- _Aim of the task_
Only one stretch of the records below is wanted: the lines from the one holding "Task: Click the 19p13.3 cytogenetic band bar" through the one holding "You are a computer-use agent. Viewport: 1024px". Return it exactly, both ends included.

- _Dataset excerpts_
------------------------

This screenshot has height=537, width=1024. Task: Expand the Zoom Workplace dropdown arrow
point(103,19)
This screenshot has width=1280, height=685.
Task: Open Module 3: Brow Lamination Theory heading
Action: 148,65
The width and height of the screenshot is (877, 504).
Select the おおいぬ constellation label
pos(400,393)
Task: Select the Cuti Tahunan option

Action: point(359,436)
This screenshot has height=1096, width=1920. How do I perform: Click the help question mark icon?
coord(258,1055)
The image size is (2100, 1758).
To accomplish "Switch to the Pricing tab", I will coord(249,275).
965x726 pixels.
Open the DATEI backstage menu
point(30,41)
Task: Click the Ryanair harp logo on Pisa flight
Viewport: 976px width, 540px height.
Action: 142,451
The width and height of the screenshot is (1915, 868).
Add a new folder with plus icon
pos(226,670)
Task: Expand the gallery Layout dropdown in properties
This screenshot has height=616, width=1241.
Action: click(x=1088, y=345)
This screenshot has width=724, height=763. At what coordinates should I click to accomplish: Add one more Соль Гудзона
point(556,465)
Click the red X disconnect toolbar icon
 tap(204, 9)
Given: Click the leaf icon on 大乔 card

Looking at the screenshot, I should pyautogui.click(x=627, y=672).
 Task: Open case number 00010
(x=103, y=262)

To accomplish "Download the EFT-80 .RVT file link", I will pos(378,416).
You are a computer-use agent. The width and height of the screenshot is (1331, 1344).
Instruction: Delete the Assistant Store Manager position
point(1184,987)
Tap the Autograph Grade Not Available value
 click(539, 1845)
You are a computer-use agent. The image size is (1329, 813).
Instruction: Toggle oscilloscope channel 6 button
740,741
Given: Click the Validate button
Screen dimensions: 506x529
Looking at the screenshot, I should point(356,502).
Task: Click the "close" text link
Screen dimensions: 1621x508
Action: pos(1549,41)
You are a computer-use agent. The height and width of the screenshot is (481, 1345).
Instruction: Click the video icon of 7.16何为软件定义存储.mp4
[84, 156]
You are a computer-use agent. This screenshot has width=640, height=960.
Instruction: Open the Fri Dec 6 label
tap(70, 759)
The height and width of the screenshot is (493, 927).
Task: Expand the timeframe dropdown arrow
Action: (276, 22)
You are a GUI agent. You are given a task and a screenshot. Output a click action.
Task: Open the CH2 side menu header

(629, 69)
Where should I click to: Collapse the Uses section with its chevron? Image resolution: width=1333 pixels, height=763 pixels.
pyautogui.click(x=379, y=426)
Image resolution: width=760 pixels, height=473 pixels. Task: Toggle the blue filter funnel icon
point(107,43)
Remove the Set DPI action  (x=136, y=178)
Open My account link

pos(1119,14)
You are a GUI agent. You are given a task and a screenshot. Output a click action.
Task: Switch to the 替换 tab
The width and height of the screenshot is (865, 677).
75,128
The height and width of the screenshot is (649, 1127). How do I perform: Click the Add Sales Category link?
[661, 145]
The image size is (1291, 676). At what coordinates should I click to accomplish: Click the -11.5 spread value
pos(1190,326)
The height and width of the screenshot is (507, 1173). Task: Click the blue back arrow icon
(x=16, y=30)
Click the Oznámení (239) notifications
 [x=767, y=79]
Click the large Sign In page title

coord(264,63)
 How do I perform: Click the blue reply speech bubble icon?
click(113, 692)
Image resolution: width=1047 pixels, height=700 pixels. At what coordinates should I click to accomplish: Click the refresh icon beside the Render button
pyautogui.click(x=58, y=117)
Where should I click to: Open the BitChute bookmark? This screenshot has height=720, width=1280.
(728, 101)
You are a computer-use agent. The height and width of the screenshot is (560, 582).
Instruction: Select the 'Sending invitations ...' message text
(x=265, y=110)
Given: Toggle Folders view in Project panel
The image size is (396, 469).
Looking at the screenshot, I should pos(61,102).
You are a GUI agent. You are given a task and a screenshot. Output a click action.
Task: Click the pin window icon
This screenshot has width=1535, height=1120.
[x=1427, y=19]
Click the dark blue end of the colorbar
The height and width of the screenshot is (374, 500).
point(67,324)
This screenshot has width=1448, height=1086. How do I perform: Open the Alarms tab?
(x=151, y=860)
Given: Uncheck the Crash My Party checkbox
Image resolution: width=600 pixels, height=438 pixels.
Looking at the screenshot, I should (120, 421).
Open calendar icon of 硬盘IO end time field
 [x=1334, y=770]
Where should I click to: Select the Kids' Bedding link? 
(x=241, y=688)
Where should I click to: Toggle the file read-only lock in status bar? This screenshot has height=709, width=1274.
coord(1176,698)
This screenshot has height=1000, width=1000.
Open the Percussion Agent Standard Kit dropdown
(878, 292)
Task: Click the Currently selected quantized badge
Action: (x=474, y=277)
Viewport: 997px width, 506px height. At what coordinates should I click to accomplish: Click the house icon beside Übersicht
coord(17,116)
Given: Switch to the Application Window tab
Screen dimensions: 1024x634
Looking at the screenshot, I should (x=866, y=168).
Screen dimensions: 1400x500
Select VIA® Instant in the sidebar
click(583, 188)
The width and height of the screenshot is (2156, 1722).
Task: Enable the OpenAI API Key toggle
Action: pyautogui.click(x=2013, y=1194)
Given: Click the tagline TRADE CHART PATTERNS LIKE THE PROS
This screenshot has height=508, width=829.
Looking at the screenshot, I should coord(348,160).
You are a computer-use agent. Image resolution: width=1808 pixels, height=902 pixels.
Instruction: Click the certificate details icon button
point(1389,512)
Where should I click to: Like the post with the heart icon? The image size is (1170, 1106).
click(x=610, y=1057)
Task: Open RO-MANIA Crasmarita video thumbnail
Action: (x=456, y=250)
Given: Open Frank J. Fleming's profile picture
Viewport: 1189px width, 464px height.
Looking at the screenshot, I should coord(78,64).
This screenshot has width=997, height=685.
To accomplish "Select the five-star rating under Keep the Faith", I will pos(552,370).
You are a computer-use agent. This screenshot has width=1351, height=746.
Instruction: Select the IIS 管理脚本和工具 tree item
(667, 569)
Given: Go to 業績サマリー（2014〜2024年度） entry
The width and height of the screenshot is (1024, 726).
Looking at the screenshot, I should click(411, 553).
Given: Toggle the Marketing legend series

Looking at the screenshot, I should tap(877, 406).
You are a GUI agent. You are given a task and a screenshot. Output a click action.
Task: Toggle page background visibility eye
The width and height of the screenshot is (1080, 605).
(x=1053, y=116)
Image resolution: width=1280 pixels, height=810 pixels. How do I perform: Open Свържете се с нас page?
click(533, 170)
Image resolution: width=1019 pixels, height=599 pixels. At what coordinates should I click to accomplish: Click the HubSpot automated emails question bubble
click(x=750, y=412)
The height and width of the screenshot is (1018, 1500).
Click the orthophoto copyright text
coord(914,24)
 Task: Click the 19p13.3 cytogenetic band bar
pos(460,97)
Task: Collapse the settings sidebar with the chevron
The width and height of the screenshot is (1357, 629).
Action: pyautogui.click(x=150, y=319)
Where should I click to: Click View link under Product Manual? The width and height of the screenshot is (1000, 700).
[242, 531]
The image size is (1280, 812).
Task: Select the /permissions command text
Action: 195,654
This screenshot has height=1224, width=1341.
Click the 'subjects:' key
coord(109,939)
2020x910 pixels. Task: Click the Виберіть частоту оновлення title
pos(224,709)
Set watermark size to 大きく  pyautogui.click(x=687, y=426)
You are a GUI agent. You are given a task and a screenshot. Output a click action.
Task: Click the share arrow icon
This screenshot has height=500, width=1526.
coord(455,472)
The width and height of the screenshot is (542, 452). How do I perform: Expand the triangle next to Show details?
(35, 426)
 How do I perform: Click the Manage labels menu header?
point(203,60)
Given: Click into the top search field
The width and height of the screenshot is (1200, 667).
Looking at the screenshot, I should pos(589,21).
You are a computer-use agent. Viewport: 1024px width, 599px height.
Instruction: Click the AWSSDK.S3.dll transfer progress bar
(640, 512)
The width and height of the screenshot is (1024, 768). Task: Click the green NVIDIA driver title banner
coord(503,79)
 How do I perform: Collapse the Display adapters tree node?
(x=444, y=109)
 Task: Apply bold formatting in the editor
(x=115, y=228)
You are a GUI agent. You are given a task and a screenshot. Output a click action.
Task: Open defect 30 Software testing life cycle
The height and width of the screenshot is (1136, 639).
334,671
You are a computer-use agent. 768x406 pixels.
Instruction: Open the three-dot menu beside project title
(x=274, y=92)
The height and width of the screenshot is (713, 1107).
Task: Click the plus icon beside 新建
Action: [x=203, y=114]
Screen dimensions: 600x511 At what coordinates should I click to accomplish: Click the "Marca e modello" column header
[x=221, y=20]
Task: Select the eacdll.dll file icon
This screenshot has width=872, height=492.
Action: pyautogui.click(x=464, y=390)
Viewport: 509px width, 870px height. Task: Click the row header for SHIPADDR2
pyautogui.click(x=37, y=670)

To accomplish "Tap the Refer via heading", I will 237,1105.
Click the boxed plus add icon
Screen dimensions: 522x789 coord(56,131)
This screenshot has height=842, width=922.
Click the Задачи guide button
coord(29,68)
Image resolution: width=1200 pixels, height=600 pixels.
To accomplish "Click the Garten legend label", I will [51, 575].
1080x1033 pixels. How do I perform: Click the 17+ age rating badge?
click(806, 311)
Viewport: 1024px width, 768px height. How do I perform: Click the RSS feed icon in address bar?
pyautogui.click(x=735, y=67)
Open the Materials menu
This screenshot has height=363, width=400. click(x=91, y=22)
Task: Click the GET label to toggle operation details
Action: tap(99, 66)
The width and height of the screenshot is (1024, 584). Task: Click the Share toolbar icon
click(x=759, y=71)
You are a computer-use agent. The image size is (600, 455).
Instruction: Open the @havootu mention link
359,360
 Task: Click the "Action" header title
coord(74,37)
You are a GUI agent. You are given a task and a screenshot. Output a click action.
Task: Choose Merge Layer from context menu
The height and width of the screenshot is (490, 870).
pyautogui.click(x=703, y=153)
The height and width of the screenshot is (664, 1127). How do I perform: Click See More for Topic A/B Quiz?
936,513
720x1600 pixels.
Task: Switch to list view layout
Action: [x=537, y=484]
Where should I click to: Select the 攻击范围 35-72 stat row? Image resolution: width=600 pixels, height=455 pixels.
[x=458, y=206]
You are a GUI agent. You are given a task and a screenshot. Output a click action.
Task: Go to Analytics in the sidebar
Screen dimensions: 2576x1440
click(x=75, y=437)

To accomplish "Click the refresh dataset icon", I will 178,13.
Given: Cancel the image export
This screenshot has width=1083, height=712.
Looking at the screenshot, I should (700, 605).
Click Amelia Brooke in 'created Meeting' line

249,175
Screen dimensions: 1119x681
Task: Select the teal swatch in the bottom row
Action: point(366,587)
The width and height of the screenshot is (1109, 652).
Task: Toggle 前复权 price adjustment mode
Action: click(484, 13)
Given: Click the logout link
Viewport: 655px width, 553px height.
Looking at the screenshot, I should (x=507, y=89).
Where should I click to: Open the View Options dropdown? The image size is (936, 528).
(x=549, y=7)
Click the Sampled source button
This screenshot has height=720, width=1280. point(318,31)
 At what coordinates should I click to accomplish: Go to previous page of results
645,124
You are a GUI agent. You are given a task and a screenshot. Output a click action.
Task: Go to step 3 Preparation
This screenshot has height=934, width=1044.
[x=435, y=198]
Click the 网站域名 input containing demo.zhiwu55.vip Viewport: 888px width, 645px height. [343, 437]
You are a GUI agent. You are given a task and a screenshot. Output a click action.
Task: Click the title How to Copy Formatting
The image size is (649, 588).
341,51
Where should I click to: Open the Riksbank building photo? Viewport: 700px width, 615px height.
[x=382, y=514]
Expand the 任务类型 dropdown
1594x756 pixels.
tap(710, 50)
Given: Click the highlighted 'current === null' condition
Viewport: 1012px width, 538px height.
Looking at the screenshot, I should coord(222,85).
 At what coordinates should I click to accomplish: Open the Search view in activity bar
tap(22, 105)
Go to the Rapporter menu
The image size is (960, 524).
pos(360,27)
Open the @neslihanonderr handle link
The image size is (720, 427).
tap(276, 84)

------------------------

- _Answer section_
 Task: Click the 19p13.3 cytogenetic band bar
pos(460,97)
Task: Collapse the settings sidebar with the chevron
The width and height of the screenshot is (1357, 629).
Action: pyautogui.click(x=150, y=319)
Where should I click to: Click View link under Product Manual? The width and height of the screenshot is (1000, 700).
[242, 531]
The image size is (1280, 812).
Task: Select the /permissions command text
Action: 195,654
This screenshot has height=1224, width=1341.
Click the 'subjects:' key
coord(109,939)
2020x910 pixels. Task: Click the Виберіть частоту оновлення title
pos(224,709)
Set watermark size to 大きく  pyautogui.click(x=687, y=426)
You are a GUI agent. You are given a task and a screenshot. Output a click action.
Task: Click the share arrow icon
This screenshot has height=500, width=1526.
coord(455,472)
The width and height of the screenshot is (542, 452). How do I perform: Expand the triangle next to Show details?
(35, 426)
 How do I perform: Click the Manage labels menu header?
point(203,60)
Given: Click into the top search field
The width and height of the screenshot is (1200, 667).
Looking at the screenshot, I should pos(589,21).
You are a computer-use agent. Viewport: 1024px width, 599px height.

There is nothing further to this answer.